PROVIDED MATERIAL:
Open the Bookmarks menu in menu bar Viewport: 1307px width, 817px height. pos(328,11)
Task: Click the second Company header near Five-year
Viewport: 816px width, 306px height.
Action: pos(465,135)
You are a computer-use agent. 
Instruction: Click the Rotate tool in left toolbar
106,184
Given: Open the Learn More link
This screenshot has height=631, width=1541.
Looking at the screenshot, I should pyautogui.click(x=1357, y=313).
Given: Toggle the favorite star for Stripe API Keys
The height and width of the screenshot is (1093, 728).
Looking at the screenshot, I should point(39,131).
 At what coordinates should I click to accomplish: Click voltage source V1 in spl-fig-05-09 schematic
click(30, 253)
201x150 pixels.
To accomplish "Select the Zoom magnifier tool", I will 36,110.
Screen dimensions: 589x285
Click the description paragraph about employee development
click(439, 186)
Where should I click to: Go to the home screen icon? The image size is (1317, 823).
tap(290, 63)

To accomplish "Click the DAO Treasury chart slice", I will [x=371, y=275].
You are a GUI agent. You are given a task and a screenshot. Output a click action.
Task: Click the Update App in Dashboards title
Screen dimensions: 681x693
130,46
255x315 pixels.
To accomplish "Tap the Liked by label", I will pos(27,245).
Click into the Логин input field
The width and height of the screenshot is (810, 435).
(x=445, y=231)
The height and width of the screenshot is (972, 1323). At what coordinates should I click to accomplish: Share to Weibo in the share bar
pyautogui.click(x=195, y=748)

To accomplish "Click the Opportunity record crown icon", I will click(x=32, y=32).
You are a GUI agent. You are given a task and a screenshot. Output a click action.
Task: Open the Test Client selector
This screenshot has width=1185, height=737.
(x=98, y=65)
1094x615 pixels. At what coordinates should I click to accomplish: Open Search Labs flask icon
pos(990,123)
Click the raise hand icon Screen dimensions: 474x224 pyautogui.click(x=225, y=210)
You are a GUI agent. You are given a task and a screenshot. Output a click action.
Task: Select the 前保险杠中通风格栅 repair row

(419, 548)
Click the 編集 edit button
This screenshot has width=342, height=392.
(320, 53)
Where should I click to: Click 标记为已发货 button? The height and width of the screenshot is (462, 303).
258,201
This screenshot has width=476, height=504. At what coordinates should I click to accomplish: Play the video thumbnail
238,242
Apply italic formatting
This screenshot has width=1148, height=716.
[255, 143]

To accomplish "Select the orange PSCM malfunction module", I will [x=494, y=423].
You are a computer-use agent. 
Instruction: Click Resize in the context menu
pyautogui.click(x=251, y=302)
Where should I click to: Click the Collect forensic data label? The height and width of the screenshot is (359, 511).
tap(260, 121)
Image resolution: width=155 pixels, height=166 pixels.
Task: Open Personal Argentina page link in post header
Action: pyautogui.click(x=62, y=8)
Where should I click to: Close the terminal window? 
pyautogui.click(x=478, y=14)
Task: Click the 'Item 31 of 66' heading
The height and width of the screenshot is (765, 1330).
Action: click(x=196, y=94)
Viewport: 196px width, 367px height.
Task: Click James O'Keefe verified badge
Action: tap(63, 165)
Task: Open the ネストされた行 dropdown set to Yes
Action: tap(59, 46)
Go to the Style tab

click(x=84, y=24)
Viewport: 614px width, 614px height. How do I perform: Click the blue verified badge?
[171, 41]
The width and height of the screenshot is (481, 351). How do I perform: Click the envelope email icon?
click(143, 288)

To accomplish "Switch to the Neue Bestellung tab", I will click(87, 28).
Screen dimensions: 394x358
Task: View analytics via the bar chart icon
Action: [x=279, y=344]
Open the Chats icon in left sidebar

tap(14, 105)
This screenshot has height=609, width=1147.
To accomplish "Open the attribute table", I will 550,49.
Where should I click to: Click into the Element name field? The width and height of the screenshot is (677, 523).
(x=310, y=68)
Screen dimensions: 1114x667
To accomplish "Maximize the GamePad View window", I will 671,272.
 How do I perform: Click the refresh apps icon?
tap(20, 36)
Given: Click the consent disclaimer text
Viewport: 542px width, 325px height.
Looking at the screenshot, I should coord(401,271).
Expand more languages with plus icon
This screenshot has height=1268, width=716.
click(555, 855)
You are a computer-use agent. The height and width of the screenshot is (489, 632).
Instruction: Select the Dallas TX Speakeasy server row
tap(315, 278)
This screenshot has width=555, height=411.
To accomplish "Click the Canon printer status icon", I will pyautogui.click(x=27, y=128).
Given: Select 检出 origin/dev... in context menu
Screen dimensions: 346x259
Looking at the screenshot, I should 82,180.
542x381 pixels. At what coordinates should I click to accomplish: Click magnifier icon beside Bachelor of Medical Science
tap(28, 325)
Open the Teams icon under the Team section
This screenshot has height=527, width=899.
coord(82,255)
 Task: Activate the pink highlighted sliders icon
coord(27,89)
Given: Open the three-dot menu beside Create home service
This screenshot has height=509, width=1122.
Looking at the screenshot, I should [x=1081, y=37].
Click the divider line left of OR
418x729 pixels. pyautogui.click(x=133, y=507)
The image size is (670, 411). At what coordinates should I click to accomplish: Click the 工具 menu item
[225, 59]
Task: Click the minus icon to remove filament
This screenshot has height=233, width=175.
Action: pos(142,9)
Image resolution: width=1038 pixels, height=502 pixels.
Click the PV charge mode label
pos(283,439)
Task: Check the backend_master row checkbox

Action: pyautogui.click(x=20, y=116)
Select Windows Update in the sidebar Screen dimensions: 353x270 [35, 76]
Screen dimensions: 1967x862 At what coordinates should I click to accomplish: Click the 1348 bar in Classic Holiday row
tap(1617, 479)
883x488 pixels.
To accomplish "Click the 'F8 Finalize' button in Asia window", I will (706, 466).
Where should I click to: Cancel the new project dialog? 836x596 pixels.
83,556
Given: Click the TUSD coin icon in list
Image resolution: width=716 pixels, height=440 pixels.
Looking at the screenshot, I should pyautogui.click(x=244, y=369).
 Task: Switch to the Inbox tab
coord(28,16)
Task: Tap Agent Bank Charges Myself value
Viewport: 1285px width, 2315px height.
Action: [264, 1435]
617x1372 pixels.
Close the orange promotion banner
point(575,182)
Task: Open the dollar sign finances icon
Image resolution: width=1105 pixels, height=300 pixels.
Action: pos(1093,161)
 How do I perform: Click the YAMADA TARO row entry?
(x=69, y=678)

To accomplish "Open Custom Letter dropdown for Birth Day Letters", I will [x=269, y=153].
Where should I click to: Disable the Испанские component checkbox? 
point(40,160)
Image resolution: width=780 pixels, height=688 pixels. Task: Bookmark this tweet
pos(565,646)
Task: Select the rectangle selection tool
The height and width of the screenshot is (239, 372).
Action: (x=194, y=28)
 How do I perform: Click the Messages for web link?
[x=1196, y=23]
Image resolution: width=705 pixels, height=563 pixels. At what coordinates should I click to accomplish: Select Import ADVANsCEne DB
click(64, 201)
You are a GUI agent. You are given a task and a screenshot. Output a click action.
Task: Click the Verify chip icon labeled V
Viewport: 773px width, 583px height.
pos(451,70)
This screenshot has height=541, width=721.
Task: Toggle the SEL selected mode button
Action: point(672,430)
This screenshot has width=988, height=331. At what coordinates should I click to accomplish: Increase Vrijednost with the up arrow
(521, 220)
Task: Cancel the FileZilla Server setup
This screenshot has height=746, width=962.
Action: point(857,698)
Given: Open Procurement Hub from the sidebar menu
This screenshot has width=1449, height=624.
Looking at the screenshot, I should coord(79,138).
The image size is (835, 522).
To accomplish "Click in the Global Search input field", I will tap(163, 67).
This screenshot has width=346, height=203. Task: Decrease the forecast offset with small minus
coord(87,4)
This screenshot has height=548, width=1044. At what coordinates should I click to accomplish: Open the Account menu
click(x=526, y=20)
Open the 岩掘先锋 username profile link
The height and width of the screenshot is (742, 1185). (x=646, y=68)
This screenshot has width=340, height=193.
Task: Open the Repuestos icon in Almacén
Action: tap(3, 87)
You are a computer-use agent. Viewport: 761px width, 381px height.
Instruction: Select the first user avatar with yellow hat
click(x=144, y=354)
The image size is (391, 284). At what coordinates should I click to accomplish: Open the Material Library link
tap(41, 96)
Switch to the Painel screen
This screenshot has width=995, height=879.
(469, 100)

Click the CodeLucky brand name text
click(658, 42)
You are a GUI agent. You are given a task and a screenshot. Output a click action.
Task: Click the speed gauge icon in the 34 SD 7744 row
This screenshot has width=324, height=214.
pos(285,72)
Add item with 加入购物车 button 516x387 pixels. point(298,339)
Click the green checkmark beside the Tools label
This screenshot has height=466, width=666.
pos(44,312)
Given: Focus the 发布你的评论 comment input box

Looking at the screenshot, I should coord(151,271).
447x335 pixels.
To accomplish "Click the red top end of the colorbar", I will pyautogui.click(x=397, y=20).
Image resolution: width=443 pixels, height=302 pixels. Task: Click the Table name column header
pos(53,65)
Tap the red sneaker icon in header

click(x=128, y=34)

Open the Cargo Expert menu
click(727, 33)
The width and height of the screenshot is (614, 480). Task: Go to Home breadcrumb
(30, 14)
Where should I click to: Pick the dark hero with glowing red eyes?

ASSIGNMENT:
The entries above hold the needed span. Transcribe exactly the lines from the one with "This screenshot has height=631, width=1541." to the one with "Screen dimensions: 589x285", both included.

RESPONSE FOR THIS EXERCISE:
This screenshot has height=631, width=1541.
Looking at the screenshot, I should pyautogui.click(x=1357, y=313).
Given: Toggle the favorite star for Stripe API Keys
The height and width of the screenshot is (1093, 728).
Looking at the screenshot, I should point(39,131).
 At what coordinates should I click to accomplish: Click voltage source V1 in spl-fig-05-09 schematic
click(30, 253)
201x150 pixels.
To accomplish "Select the Zoom magnifier tool", I will 36,110.
Screen dimensions: 589x285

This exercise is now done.